Plants deploy intracellular receptors to counteract pathogen effectors that suppress cell-surface receptor-mediated immunity. To what extent pathogens manipulate also immunity mediated by intracellular receptors, and how plants tackle such manipulation, remains unknown. Arabidopsis thaliana encodes three very similar ADR1 class helper NLRs (ADR1, ADR1-L1 and ADR1-L2), which play key roles in plant immunity initiated by intracellular receptors. Here, we report that Pseudomonas syringae AvrPtoB, an effector with E3 ligase activity, can suppress ADR1-L1- and ADR1-L2-mediated cell death.
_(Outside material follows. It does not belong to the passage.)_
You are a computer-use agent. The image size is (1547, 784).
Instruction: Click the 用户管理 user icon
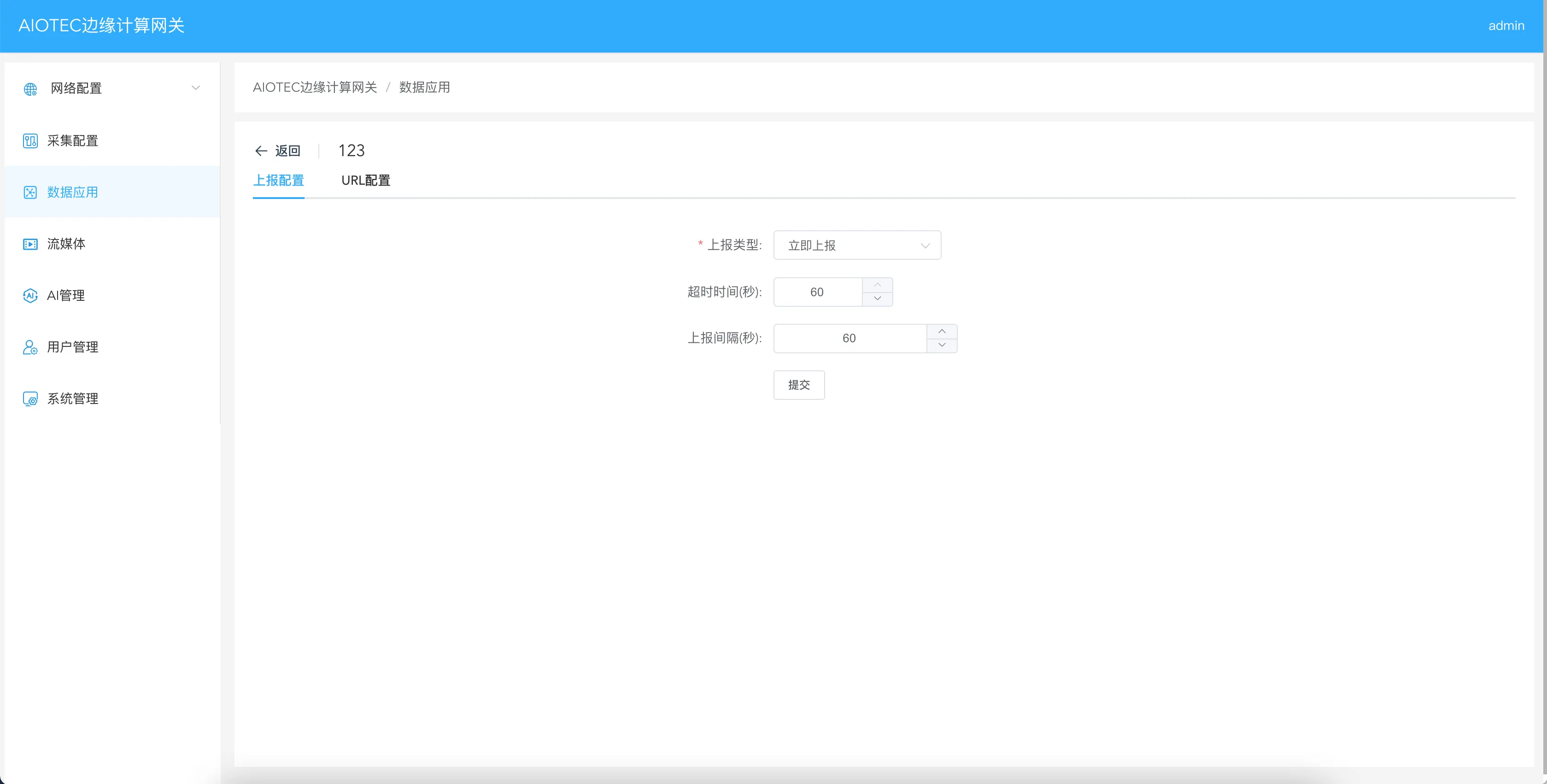[x=30, y=347]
ADR1, however, evades such suppression by diversification of two ubiquitination sites targeted by AvrPtoB. The intracellular sensor NLR SNC1 interacts with and guards the CCR domains of ADR1-L1 and ADR-L2. Removal of ADR1-L1 and ADR1-L2 or delivery of AvrPtoB activates SNC1, which then signals through ADR1 to trigger immunity. Our work not only uncovers the long sought-after physiological function of SNC1 in pathogen defense, but also that reveals how plants can use dual strategies, sequence diversification and a multiple layered guard-guardee system, to counteract pathogen attack on core immunity functions.